■ **Assignment**:
What is the number of lines in these entries that contain "product"? State it alone.

■ **Data supplied**:

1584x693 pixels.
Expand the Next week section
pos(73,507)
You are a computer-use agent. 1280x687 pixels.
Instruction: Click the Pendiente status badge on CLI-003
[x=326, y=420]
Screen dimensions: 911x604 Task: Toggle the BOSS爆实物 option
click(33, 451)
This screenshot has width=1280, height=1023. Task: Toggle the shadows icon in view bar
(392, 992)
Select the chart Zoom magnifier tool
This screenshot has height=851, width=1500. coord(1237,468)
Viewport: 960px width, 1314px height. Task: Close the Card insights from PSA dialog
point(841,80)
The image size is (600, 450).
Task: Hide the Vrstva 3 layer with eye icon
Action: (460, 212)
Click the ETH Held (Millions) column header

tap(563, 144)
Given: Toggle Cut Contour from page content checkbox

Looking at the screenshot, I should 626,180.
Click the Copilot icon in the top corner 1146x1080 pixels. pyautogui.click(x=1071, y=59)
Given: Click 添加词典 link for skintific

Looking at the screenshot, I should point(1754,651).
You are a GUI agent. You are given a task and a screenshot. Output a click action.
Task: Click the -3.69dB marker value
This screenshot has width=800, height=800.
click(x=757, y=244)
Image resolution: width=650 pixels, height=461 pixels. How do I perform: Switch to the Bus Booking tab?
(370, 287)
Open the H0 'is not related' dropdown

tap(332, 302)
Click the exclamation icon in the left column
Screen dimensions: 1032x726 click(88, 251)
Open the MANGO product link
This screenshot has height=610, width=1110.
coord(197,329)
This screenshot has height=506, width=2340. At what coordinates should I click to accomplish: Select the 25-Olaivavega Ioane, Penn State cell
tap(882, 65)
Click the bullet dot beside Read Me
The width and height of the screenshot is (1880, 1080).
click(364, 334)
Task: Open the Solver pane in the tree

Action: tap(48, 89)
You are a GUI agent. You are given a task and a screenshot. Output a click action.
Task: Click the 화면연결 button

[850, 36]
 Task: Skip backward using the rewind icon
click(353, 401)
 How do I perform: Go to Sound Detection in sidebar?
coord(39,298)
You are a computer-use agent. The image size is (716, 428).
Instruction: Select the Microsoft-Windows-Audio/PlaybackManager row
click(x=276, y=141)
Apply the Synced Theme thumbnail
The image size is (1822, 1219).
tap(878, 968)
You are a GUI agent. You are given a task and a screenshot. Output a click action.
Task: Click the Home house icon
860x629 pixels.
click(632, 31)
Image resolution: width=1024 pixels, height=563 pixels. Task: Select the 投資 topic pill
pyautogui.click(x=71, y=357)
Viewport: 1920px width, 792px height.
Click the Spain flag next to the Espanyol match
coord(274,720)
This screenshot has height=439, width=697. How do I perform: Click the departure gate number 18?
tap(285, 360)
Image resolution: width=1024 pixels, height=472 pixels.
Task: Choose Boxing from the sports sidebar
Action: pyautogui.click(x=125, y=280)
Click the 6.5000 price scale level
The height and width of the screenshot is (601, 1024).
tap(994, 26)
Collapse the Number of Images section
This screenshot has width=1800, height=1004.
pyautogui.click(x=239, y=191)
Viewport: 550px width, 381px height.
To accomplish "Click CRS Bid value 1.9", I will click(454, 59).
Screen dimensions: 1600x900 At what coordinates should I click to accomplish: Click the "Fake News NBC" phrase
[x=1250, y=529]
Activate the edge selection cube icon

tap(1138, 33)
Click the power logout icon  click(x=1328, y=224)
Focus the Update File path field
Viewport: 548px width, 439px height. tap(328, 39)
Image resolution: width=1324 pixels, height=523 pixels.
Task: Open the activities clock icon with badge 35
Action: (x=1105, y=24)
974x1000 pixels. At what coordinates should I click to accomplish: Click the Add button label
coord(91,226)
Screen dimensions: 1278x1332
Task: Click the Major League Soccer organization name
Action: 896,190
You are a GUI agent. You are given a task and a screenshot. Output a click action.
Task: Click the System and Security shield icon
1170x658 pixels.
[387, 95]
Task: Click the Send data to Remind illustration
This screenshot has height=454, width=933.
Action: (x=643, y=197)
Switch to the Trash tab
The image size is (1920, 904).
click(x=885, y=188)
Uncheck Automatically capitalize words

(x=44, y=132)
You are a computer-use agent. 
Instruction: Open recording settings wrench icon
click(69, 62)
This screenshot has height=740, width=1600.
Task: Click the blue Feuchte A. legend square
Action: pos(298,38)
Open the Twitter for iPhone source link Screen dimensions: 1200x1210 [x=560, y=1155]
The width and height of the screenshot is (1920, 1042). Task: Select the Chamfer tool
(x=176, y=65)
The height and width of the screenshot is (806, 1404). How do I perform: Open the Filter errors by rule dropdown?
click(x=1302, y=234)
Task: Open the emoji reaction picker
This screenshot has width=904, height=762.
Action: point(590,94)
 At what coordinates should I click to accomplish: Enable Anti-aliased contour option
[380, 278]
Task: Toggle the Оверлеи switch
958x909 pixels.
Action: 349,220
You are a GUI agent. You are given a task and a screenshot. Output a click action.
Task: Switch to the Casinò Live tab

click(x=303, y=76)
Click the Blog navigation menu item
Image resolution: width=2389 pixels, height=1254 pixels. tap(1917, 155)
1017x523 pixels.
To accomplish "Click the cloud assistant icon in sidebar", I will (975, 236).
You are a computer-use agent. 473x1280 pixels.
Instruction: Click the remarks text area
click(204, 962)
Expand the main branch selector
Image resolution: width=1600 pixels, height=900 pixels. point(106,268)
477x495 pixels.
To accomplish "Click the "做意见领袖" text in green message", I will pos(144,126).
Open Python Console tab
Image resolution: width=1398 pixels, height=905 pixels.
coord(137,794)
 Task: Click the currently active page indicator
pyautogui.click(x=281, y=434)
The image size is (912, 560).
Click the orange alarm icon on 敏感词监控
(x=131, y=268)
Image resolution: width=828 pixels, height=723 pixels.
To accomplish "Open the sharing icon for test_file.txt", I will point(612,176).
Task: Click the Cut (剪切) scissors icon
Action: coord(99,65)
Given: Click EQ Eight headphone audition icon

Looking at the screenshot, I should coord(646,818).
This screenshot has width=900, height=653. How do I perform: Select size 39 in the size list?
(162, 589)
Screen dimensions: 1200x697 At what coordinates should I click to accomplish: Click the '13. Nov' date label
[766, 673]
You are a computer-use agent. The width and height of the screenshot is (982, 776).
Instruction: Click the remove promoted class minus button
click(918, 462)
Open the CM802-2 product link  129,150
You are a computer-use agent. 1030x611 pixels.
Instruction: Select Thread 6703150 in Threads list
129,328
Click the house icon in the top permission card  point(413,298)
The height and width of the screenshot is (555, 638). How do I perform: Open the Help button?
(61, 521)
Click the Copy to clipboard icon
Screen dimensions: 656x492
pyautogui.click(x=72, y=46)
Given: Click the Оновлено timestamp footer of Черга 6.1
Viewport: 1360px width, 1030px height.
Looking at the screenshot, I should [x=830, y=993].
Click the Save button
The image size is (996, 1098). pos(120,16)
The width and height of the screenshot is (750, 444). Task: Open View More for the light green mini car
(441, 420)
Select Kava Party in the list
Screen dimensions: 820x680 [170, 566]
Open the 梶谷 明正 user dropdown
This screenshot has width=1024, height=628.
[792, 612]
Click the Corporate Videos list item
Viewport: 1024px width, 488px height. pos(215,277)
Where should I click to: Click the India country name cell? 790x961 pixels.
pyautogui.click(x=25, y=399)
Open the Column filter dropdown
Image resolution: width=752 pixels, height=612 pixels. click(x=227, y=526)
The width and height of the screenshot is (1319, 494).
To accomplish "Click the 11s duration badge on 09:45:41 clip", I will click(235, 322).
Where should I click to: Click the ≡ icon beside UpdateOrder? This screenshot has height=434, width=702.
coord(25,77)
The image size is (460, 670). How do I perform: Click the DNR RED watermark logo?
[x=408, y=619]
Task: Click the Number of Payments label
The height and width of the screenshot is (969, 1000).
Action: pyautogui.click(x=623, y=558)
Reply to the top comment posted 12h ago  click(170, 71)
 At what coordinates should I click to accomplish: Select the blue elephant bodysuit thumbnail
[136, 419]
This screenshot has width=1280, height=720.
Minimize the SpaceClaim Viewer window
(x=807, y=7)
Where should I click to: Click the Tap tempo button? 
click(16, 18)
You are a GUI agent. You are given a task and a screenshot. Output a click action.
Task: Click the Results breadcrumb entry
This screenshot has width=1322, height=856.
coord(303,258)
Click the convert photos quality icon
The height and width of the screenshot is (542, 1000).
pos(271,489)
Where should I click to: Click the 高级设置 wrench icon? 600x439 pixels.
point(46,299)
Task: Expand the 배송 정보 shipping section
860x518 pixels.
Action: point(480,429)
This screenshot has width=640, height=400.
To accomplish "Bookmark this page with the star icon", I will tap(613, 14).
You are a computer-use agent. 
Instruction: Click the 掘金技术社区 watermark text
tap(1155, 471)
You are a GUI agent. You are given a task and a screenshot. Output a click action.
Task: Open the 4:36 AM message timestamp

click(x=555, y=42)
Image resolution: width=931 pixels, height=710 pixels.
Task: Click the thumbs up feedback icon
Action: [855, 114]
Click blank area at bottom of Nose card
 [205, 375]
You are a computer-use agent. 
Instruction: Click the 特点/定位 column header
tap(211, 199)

■ **Answer to this problem**:
2